American educator and psychologist

Walter Fenno Dearborn (July 19, 1878 – June 21, 1955) was a pioneering American educator and experimental psychologist who helped to establish the field of reading education. Dearborn, who approached the study of psychology from the perspective of an empirical scientist, is perhaps best known for using empirical research to design and refine teaching methods. Dearborn's research persuaded him that children develop at different rates and that schools should not ignore individual differences by teaching children in large groups or classes.

== Biography ==

Dearborn was born in Marblehead, Massachusetts. He attended Boston public schools and then Phillips Exeter Academy, graduating in 1896. He earned a bachelor's degree (1900) and a master's degree from Wesleyan University.

In 1903, Dearborn began studying for a doctorate at Columbia University where he was the student of James McKeen Cattell. His interest in the psychology of reading and human development promoted him to spend a year studying medicine at the University of Göttingen. He eventually returned to Germany to earn a Doctor of Medicine degree. Dearborn's dissertation was published under the title, The Psychology of Reading: An Experimental Study of the Reading Process and Eye-Movements (1906).

Dearborn's doctorate degree was quite important as it was an interest of his that remained consistent and provided for his greatest contributions to psychology. In a monograph entitled "Special Disabilities in learning to read and write" Dearborn contributed a section on "etiology of congenital and word blindness". Dearborn contributed a great deal to the function of the eye and "reading". He discovered that there were multiple type of readers including "part-word, whole word and mixed-type readers". Furthermore, Dearborn continued in producing a number of papers and research on reading disabilities.

After completing his doctoral studies, Dearborn joined the educational psychology faculty at the University of Wisconsin-Madison and then the faculty at the University of Chicago, where he was engaged in applied experimental psychology in solving practical problems. More specifically, as an educational psychologist Dearborn focused his interests in three main areas – reading problems, the relation between physical growth to intelligence, and intelligence tests. Dearborn pursued research in intelligence testing, predictors of academic success, and reading. In 1912, Dearborn accepted an invitation to join the faculty at Harvard University, where he became an associate professor in just seven years.
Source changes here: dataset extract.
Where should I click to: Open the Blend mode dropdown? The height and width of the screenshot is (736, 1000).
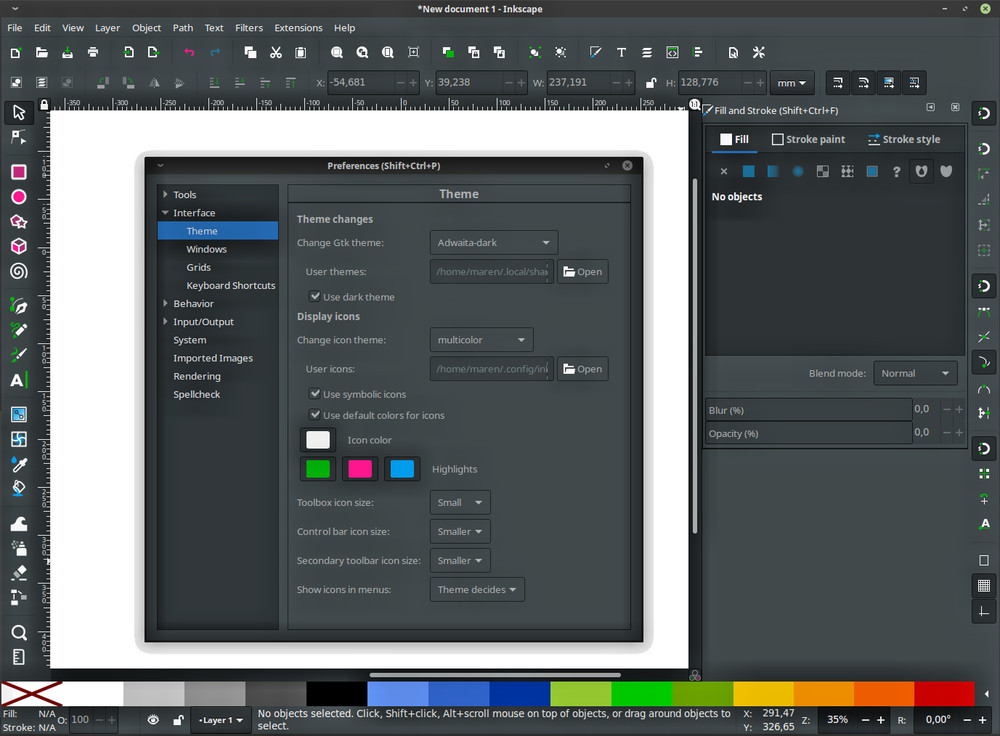915,373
In 1917, Dearborn founded the Psycho-Educational Clinic at Harvard University and served as the director of the Harvard Growth Studies project, a major longitudinal study that provided data for many influential papers. These studies tracked physical measurements and "mental test findings" of approximately 3,500 subjects over a 12-year period beginning in the subject's first-grade year.

Dearborn's work was critical in disproving then-prevailing theories regarding strong correlations between physical and mental development. He also identified key developmental milestones that influence approaches to education and theories of human development to this day.
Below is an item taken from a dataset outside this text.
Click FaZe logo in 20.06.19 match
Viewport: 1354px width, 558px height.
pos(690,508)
Dearborn retired from Harvard in 1942, then joined the education and psychology faculty at Lesley College, now Lesley University, in Cambridge, Massachusetts. At the time, Lesley College was operating several laboratory schools, including programs for students with special needs. These schools soon adopted methods that Dearborn had developed for teaching students of average to above average intelligence who were nonetheless struggling with reading and mathematics. The schools gave Dearborn and his students a real-life setting in which to experiment with instructional methods tailored to individual students. The success of these schools, which were consolidated and renamed the Walter F. Dearborn Academy, was one of Dearborn's proudest accomplishments.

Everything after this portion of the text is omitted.